Revised and expanded, the startling debut of Simon Strantzas resurfaces with fourteen tales of dark gods and monsters of the flesh, emissaries from a world beneath our own, a world from where nightmares are born. Here, a man searches for truth in a universe that has forsaken him and pays the price for that knowledge, and a woman without hope travels northward to find the place where her life fell to pieces and discovers of what she is truly made. They say no man is an island, no matter how much he wishes to be, but then what is that ship that sails toward him, and what pray tell is lashed to its bow? These are tales that infect our dreams, tales of things that live beyond our understanding and watch us with malignant indifference. They are tales of grief, of loneliness, of guilt. Tales of the liminal places that separate our world from that other world, the world to which our souls are merely a gateway. Come inside and witness what resides in us all, deep down beneath the surface.

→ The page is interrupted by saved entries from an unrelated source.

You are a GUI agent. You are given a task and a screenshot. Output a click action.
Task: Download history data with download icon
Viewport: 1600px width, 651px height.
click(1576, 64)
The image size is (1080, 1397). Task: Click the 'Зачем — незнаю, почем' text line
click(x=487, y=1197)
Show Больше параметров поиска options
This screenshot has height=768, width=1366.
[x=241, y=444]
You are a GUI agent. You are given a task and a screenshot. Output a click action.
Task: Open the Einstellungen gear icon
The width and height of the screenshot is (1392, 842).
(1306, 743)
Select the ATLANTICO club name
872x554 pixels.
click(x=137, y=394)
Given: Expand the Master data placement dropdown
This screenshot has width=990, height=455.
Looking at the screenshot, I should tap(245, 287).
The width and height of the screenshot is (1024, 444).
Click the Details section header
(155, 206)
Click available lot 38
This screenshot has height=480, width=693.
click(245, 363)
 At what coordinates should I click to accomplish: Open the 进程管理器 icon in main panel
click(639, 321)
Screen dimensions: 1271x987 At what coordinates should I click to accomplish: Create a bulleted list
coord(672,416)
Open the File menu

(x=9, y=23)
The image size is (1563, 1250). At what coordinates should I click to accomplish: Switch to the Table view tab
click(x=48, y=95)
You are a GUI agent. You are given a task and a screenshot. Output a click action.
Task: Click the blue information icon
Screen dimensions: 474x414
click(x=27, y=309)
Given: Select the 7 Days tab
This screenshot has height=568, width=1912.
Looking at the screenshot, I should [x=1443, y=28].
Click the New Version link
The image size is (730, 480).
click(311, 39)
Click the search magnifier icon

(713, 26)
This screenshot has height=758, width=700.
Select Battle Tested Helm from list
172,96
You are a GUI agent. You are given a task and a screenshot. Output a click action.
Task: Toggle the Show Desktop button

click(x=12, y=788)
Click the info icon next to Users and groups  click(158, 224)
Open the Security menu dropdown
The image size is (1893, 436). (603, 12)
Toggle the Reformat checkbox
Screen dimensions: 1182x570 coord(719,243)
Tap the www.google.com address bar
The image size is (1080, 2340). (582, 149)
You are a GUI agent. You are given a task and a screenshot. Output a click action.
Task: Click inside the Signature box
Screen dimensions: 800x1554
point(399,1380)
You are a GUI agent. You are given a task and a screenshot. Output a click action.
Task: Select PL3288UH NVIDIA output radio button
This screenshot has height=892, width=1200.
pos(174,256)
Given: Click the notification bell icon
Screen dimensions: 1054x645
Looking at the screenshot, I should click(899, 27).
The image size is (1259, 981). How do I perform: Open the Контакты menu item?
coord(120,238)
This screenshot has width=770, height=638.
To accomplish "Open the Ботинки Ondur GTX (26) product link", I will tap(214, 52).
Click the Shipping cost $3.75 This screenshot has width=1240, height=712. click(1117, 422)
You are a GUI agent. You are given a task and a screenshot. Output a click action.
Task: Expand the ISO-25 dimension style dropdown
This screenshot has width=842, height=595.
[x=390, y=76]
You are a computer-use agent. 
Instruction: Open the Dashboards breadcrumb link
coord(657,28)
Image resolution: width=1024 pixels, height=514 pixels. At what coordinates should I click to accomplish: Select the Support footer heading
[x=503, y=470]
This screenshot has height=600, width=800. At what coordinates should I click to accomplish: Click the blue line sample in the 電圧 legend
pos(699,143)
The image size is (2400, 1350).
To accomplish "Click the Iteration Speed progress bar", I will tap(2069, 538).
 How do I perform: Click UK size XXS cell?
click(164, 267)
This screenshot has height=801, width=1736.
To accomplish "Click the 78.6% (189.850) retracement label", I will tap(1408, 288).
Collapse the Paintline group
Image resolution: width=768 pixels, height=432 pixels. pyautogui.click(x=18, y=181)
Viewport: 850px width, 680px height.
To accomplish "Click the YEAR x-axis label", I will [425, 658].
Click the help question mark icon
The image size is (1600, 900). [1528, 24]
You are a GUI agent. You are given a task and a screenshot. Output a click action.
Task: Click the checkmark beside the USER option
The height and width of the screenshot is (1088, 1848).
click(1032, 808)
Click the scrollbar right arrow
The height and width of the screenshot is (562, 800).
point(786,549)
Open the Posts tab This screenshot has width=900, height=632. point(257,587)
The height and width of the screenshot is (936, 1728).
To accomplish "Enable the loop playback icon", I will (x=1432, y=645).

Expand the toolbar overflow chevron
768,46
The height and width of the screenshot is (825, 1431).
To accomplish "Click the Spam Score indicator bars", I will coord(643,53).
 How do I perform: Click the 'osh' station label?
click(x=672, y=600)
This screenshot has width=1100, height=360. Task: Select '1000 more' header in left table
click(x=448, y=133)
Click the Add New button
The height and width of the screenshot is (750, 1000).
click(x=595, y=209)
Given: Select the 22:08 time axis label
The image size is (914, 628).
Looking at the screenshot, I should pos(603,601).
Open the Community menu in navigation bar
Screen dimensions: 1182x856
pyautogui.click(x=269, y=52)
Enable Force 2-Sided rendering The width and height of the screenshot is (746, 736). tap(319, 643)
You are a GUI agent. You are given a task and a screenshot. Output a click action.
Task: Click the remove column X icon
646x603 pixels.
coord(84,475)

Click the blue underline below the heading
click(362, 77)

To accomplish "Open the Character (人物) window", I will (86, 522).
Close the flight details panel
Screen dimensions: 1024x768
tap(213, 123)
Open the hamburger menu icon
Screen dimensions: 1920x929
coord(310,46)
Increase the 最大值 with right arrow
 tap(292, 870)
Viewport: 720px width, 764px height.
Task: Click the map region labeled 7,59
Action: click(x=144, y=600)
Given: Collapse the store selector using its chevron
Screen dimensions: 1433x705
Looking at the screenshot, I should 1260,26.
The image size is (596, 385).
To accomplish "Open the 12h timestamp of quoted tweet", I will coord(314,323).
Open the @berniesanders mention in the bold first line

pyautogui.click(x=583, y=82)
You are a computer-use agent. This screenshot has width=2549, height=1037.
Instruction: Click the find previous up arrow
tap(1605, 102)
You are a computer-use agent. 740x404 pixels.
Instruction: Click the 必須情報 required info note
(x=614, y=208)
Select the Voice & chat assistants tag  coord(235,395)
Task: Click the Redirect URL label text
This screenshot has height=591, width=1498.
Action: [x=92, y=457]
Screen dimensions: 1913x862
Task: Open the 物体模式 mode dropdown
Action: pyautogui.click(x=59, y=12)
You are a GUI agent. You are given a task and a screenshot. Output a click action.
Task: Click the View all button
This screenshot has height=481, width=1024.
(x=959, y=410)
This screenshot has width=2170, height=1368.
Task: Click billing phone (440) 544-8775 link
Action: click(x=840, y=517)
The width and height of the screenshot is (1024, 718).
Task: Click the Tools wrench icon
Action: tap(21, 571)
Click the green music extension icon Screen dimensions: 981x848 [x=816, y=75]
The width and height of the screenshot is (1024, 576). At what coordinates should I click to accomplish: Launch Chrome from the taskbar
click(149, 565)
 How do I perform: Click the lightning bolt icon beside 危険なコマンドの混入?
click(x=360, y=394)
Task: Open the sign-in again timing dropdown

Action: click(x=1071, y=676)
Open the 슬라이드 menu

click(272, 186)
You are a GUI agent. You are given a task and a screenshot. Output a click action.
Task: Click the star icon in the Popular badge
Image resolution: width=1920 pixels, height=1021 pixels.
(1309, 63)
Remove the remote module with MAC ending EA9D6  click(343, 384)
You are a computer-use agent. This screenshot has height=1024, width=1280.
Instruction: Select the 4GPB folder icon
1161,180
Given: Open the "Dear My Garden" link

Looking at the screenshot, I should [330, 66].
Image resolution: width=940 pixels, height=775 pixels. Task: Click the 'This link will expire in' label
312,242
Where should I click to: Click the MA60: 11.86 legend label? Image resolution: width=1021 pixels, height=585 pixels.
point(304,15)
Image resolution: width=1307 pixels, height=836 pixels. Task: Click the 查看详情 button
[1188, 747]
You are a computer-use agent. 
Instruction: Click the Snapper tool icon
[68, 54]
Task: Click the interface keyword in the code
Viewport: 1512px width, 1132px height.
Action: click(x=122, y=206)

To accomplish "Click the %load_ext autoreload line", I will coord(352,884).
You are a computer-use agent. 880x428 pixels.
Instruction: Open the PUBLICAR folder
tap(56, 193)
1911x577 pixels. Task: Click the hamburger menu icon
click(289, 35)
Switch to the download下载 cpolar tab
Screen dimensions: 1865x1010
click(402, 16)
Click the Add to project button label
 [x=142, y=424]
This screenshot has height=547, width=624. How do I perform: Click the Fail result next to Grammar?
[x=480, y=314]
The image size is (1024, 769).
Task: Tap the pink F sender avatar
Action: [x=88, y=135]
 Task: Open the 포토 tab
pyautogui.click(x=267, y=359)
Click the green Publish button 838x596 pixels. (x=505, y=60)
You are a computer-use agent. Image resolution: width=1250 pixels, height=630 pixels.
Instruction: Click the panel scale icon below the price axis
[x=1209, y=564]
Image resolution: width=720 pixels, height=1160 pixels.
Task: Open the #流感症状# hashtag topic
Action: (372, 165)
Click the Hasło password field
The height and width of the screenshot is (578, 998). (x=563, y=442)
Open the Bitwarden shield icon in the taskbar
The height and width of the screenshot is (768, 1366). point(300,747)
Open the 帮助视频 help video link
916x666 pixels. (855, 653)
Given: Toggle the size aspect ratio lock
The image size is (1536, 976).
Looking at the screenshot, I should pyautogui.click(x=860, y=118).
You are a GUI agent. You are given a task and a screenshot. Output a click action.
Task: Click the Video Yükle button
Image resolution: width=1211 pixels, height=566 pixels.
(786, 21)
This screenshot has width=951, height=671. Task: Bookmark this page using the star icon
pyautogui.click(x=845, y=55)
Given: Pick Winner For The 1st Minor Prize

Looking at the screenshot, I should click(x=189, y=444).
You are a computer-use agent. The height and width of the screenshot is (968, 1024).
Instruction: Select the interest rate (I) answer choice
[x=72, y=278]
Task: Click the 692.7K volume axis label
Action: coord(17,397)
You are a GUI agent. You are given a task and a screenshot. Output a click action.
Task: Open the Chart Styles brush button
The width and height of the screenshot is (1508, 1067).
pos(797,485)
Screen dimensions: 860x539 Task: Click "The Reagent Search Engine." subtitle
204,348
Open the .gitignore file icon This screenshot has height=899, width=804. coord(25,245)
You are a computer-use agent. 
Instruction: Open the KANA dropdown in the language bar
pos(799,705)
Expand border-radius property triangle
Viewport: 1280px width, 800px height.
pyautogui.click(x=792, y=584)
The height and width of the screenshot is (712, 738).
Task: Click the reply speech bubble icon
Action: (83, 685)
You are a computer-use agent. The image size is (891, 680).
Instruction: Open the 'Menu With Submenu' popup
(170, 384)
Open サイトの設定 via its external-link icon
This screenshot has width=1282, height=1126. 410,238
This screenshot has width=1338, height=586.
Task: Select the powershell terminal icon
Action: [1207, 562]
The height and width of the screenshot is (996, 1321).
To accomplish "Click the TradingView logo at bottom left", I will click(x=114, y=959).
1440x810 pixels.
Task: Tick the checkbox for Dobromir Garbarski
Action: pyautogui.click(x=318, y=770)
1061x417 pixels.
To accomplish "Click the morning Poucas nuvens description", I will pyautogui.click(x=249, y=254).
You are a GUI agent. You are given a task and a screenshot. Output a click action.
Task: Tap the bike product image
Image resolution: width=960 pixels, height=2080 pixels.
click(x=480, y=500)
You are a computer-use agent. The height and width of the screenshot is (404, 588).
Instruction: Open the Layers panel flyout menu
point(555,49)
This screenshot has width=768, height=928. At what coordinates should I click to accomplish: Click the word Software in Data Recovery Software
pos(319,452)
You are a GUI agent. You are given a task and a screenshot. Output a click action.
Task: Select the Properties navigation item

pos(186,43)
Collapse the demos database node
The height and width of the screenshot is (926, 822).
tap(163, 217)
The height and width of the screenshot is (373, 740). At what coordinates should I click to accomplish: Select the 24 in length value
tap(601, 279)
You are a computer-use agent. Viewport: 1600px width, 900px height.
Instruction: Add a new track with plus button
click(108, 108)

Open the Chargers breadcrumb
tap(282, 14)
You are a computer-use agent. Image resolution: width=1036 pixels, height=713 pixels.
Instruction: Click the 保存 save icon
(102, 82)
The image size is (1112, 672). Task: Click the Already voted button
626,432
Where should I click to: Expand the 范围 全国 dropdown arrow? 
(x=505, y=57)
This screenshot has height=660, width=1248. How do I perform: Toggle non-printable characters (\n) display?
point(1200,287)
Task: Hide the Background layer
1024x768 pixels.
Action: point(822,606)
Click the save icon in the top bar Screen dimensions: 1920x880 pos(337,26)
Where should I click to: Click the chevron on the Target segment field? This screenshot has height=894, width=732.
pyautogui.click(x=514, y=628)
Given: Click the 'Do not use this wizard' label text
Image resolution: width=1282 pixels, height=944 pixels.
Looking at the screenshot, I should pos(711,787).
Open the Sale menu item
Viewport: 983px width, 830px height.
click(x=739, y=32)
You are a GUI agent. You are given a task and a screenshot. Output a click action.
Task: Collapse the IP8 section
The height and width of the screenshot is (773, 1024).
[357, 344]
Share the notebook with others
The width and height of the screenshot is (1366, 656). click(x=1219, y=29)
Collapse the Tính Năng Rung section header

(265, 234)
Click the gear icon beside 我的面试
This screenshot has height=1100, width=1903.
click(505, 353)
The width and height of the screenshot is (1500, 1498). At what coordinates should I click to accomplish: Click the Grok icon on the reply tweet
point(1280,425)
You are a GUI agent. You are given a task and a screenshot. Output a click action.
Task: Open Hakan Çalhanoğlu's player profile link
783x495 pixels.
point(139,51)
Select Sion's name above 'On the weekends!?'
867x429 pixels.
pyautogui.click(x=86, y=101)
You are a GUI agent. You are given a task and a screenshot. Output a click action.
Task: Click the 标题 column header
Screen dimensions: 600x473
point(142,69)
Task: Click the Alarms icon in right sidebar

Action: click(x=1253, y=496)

"One of the most important debut short story collections in the genre."
— Stephen Jones
"Simon Strantzas is a star ascendant upon the firmament of Canadian dark fiction. Brooding and macabre, Beneath the Surface makes for a fine introduction to his eerie precincts."
— Laird Barron
"Strantzas = Atmosphere, Atmosphere, Atmosphere! !! + The seasoned subtlety of a literary master and a rich, evocative imagination—a very dark one. Along with Laird Barron and a handful of others, Simon Strantzas does not show you the gate to this new Golden Age of weird fiction that is upon us, but leads you through it. What you encounter on the other side will leave its mark on you. I dare you to look BENEATH THE SURFACE!"
— Joseph S Pulver, Sr
"[These] are expressions of the ineffable, decadent visions in which the grotesque is the point ... I think Beneath the Surface is Simon's crowning achievement ..."
— Richard Gavin
"[These tales] are dripping with atmosphere — bleak, gloomy, hopeless, depressing atmosphere, in a wintry or rainy environment that will make you feel its chill in your bones, and deeper."